■ EXCERPTED PASSAGE:
Fig. 1. EPR spectrum of \(\alpha,\alpha\)-diphenyl-\(\beta\)-pentaphenylcyclopentadienylhydrazyl in chloroform \((1\cdot10^{-3}\ \text{mol/l},\ \nu_1 = 9330\ \text{MHz})\).

The fact that the spectra of (I) and \(\alpha,\alpha\)-diphenyl-\(\beta\)-triphenylmethylhydrazyl differ hardly at all in the values of the constants \(A_1\) and \(A_2\), in their sum, and in their ratio, despite the very large difference in the structure of their \(\beta\)-parts, permits the conclusion that the additional structure is not connected with the protons of the \(\beta\)-group. It therefore remains to assume that the additional h.f.s. is due to the protons of the \(\alpha\)-phenyls. The presence of four additional components indicates ...

preferential coupling of the unpaired electron with only three protons. If one takes into account that the 3,5- and 2,4,6-protons of phenyl are nonequivalent, the additional structure can be explained by coupling of the unpaired electron with the 2,4,6-protons of one of the $\alpha$-phenyls, assuming that the plane of the other is not coplanar with the plane of the cloud of the $p$-electrons of the nitrogen atoms.

To determine the constant $a$ of the hyperfine interactions of the unpaired electron with protons, we constructed a spectrum consisting of four lines of Gaussian form with an intensity ratio of $1 : 3 : 3 : 1$ and studied the shape of the spectrum as a function of the width of the components $\Delta H_n$ at half intensity. The calculations were performed on an M-3M electronic computer. It turned out that the theoretical spectrum agrees well with the experimental one at a ratio $\Delta H_n/a = 0.65$ (the comparison was made with the outer lines of the spectrum shown in Fig. 1, which are distorted less than the others by the overlapping adjacent lines). This made it possible to determine the value $a = 1.7$ Oe and $\Delta H_n = 1.1$ Oe. The theoretical curve for $\Delta H/a = 0.65$ is shown in Fig. 2.

Fig. 2. Theoretical curve for $\Delta H_n/a = 0.65$ (the first derivative is shown)

■ DATASET ROWS:

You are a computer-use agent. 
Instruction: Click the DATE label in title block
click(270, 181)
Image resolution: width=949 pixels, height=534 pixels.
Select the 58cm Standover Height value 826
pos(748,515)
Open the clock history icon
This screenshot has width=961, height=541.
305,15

...

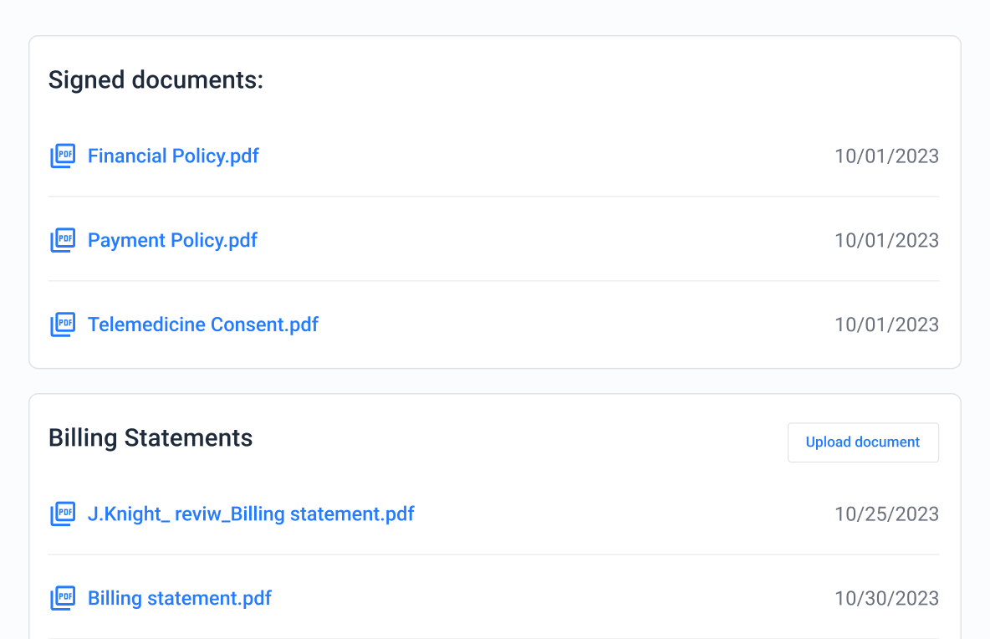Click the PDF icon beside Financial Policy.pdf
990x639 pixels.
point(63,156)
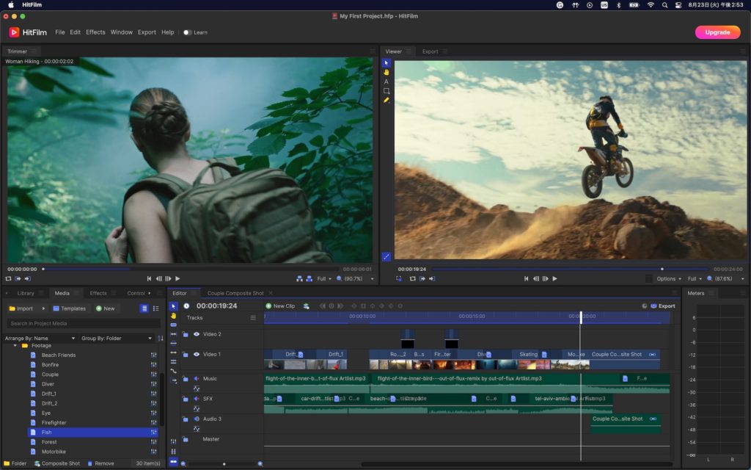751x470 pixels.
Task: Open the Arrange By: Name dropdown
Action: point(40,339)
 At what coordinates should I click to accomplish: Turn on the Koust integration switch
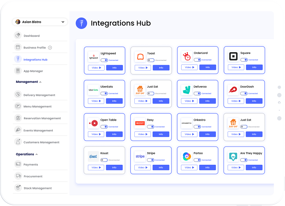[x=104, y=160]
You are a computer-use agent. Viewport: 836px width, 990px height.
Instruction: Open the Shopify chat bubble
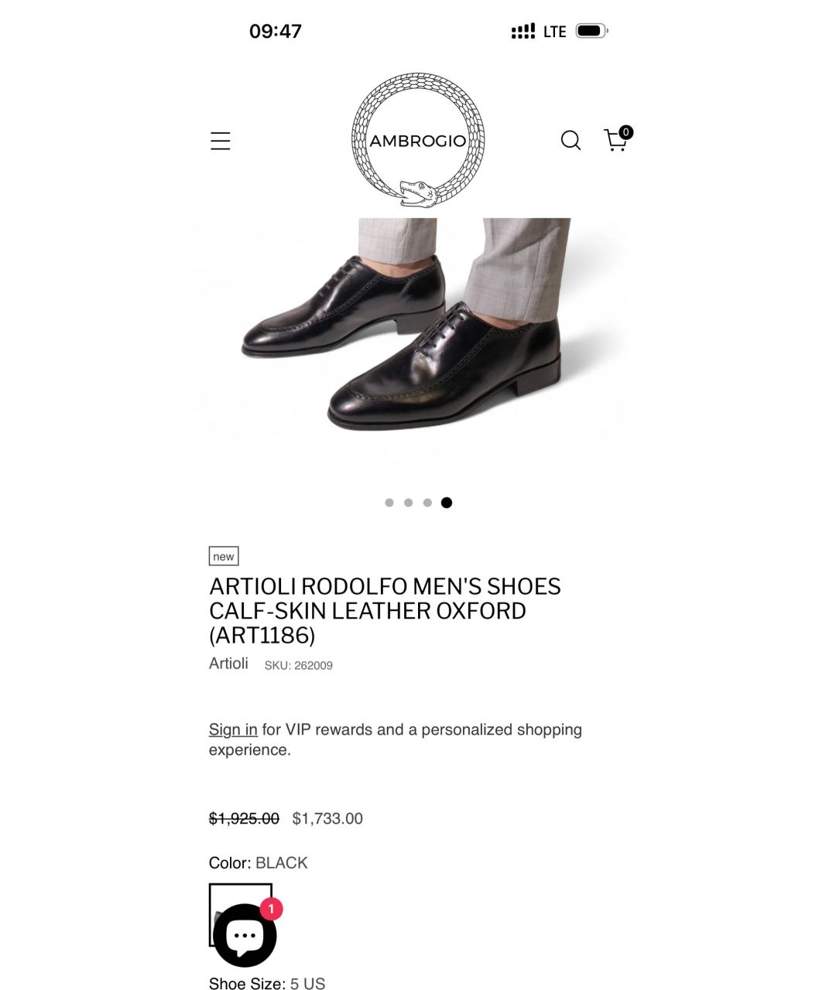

...

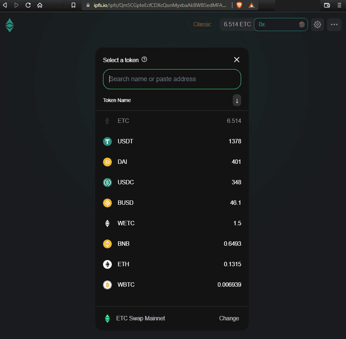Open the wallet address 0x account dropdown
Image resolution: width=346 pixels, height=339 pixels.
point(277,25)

■ PROBLEM 1:
In the EPR spectrum passage, what computer was used to perform the calculations?
■ PROBLEM 2:
In the records, switch "Shopify" to "Intercom" across the stretch from the line containing "You are a computer-use agent. Viewport: 836px" through the line containing "Instruction: Open the Shopify chat bubble", and return only those lines.
The text and the records were drawn from separate sources.

■ TASK ANSWER 1:
An M-3M electronic computer.

■ TASK ANSWER 2:
You are a computer-use agent. Viewport: 836px width, 990px height.
Instruction: Open the Intercom chat bubble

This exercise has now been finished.